* **Task instructions**
Leave every image out, and print the remaining lines below exactly.

* **Records supplied**
........

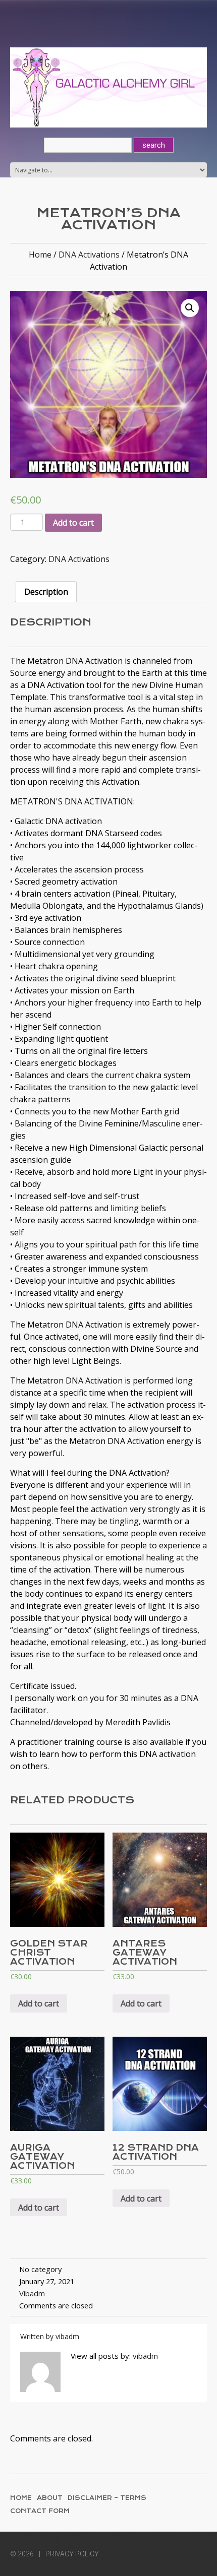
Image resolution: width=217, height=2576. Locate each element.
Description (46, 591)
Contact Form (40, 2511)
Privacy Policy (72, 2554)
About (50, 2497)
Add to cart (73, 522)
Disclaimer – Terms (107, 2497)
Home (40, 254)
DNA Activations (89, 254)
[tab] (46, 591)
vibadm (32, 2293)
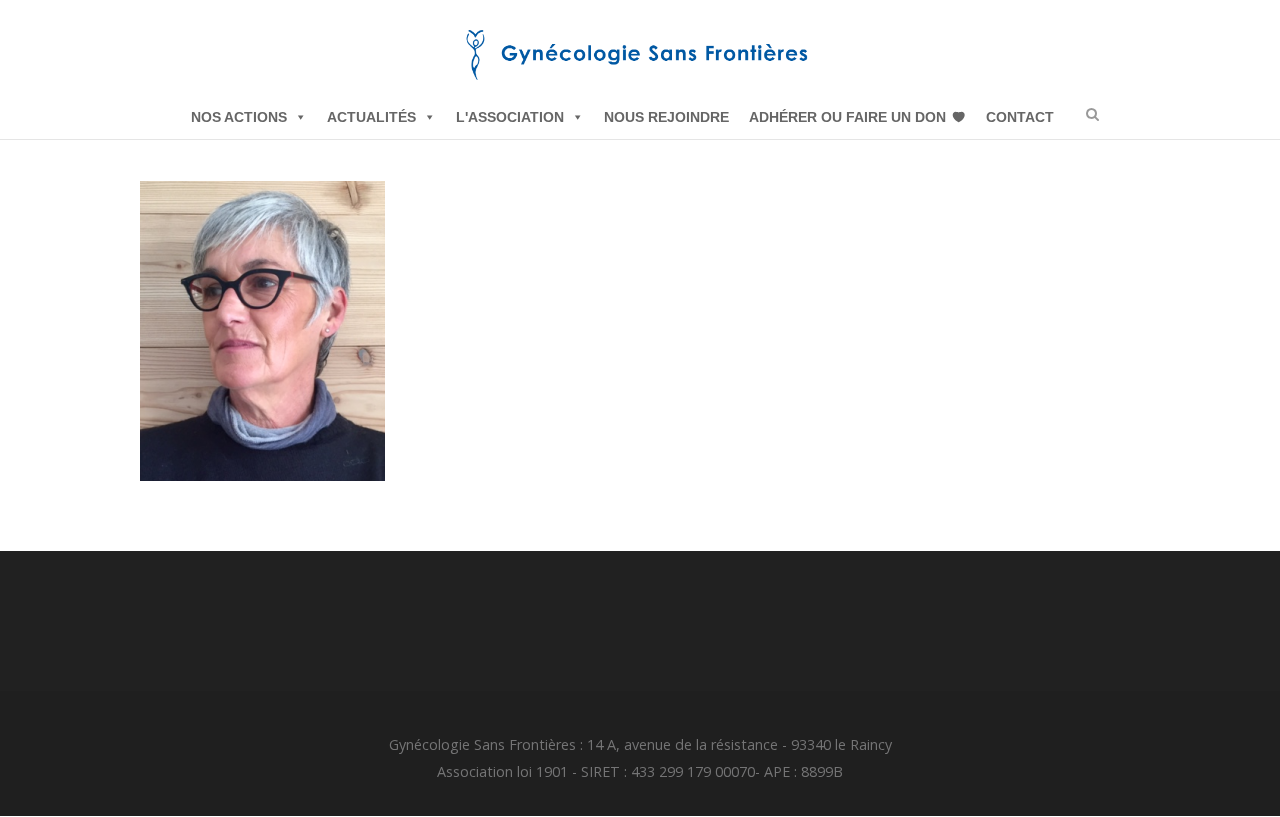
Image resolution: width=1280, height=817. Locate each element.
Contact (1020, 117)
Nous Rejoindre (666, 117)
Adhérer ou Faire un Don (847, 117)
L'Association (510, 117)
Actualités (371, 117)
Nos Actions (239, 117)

........

* **Task result**
Image resolution: width=217, height=2576. Locate each element.
Description (46, 591)
Contact Form (40, 2511)
Privacy Policy (72, 2554)
About (50, 2497)
Add to cart (73, 522)
Disclaimer – Terms (107, 2497)
Home (40, 254)
DNA Activations (89, 254)
[tab] (46, 591)
vibadm (32, 2293)
Image resolution: width=1280, height=817. Locate each element.
Contact (1020, 117)
Nous Rejoindre (666, 117)
Adhérer ou Faire un Don (847, 117)
L'Association (510, 117)
Actualités (371, 117)
Nos Actions (239, 117)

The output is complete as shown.